[Records provided]
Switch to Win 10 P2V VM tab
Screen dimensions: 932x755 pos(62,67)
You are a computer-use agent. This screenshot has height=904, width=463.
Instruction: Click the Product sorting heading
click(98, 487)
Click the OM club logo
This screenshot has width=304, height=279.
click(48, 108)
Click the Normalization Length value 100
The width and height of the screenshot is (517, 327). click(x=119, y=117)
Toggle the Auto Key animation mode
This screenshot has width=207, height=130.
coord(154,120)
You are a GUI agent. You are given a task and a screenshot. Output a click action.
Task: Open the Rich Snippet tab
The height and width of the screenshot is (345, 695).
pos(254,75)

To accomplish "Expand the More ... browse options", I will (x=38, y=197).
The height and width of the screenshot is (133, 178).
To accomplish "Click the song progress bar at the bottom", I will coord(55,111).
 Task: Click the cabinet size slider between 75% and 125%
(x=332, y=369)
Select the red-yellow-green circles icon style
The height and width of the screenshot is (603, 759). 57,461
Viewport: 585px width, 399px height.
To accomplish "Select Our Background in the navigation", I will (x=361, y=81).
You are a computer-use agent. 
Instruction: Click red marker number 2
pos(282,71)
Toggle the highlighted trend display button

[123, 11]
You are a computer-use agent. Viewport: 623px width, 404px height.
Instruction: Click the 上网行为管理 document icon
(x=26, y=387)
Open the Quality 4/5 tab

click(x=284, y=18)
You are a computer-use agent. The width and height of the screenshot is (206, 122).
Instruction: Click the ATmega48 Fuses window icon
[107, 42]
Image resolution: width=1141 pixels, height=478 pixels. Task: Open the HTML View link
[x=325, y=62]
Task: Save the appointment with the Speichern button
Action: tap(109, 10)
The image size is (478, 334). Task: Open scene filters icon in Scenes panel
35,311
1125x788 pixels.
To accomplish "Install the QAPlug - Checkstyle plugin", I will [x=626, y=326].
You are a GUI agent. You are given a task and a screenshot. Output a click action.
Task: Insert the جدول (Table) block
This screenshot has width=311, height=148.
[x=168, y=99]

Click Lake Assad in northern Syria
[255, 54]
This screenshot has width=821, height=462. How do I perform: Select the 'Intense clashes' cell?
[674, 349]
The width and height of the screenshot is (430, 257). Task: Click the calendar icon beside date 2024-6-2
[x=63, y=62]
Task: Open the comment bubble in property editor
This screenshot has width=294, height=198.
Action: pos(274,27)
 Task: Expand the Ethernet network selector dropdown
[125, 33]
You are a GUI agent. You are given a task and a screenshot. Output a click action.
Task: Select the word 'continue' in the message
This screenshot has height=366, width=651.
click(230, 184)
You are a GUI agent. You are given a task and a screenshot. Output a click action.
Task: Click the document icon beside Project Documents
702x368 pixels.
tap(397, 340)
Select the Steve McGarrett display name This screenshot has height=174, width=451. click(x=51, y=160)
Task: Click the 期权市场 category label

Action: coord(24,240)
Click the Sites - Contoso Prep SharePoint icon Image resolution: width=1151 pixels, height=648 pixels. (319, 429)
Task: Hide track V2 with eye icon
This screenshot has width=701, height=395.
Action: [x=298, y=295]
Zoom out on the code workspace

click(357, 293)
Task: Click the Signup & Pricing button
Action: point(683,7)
[/Records provided]
### What you need to do
Take the entries above and return only the lines from the one with "702x368 pixels." to the one with "Task: Hide track V2 with eye icon", both included, unchanged.

### Solution to the problem
702x368 pixels.
tap(397, 340)
Select the Steve McGarrett display name This screenshot has height=174, width=451. click(x=51, y=160)
Task: Click the 期权市场 category label

Action: coord(24,240)
Click the Sites - Contoso Prep SharePoint icon Image resolution: width=1151 pixels, height=648 pixels. (319, 429)
Task: Hide track V2 with eye icon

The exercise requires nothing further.